An example line is provided as below:

cold cheap beer good bar food good service looking great pittsburgh style fish sandwich place breading light fish plentiful good side home cut fry good grilled chicken salad steak soup day homemade lot special great place lunch bar snack beer

### Output
You need to implement an algorithm to mine contiguous sequential patterns that are frequent in the input data. A contiguous sequential pattern is a sequence of items that frequently appears as a consecutive subsequence in a database of many sequences. For example, if the database is

1. A,B,A,C
1. A,C,A,B,A,B
1. B,A,A,C,D

and the minimum support is 2, then patterns like "A,B,A" or "A,C" are both frequent contiguous sequential patterns, while the pattern "A,A" is not a frequent contiguous sequential pattern because in the first two sequences the two A's are not consecutive to each other. Notice that it is still a frequent sequential pattern though.

Also notice that multiple appearances of a subsequence in a single sequence record only counts once. For example, the pattern "A,B" appears 1 time in the first sequence and 2 times in the second, but its support should be calculated as 2, as there are only 2 records containing subsequence "A,B".

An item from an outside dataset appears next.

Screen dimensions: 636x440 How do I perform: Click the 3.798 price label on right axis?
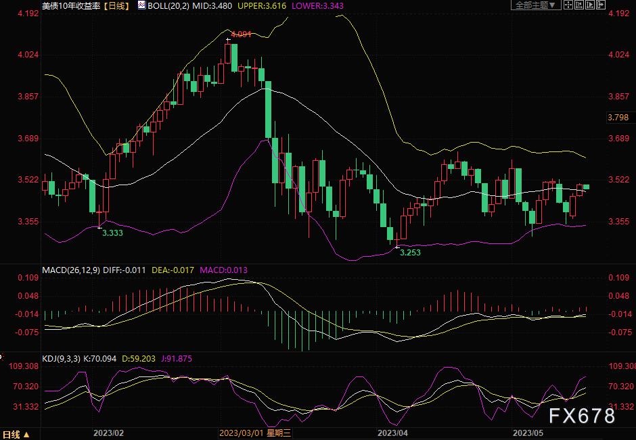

When implementing the algorithm, you could use any programming language you like. We only need your result pattern file, not your source code file.

Please set the relative minimum support to 0.01 and run it on the given text file. In other words, you need to extract all the frequent contiguous sequential patterns that have an absolute support no smaller than 100.

Please write all the frequent contiguous sequential patterns along with their absolute supports into a text file named "patterns.txt". Every line corresponds to exactly one pattern you found and should be in the following format:

support:item_1;item_2;item_3

For example, suppose the phrase "parking lot" has an absolute support 133, then the line corresponding to this frequent contiguous sequential pattern in "patterns.txt" should be:

133:parking;lot

Notice that the order does matter in sequential pattern mining. That is to say,

133:lot;parking

may be graded as incorrect.

In [1]:
#! wget -O reviews_sample.txt "https://d3c33hcgiwev3.cloudfront.net/_287fe8c0690c2226d170862ad29a51da_reviews_sample.txt?Expires=1572307200&Signature=fHq5VCTmhXHZiQYHtFkthwSnwm07cgtx5b4FukDuzL65KUZzR~Ar5zIU4dZZih1XWicJAbJoYm57Wnzi9ng~ZPKS71R45Vjb1QxOBb4QZ-amKrTm~Mu6y1-47~lKTfa5om-QCYNqHpY-n~zXkGWDLv6~VuFbCCkUcIZh-RUlpvI_&Key-Pair-Id=APKAJLTNE6QMUY6HBC5A"

In [2]:
records = []
with open('reviews_sample.txt') as in_file:
  for line in in_file:
    records.append(line.strip().split())

In [3]:
minsup = 0.01 * len(records)
print(minsup)

100.0


In [4]:
from collections import defaultdict
ans = []
appeared = set()
k = 0
while True:
  dk = defaultdict(int)
  for r in records:
    appeared.clear()
    for i in range(0, len(r)-k):
      seq = tuple(r[i:i+k+1])
      if seq not in appeared:
        dk[seq] += 1
        appeared.add(seq)

  for seq,count in list(dk.items()):
    if count < minsup:
      dk.pop(seq)

  if len(dk) > 0:
    ans.append(dk)
    k += 1
  else:
    break;

In [5]:
print(list(ans[0].items())[:5])
print(list(ans[1].items())[:5])

[(('walking',), 248), (('doe',), 391), (('seem',), 286), (('like',), 2942), (('year',), 1085)]
[(('year', 'ago'), 170), (('customer', 'service'), 209), (('great', 'place'), 273), (('ice', 'cream'), 220), (('really', 'good'), 274)]


In [6]:
with open('mining.txt', 'w') as out_file:
  for items in ans:
    for k,v in list(items.items()):
      out_file.write(f"{v}:{';'.join(list(k))}\n")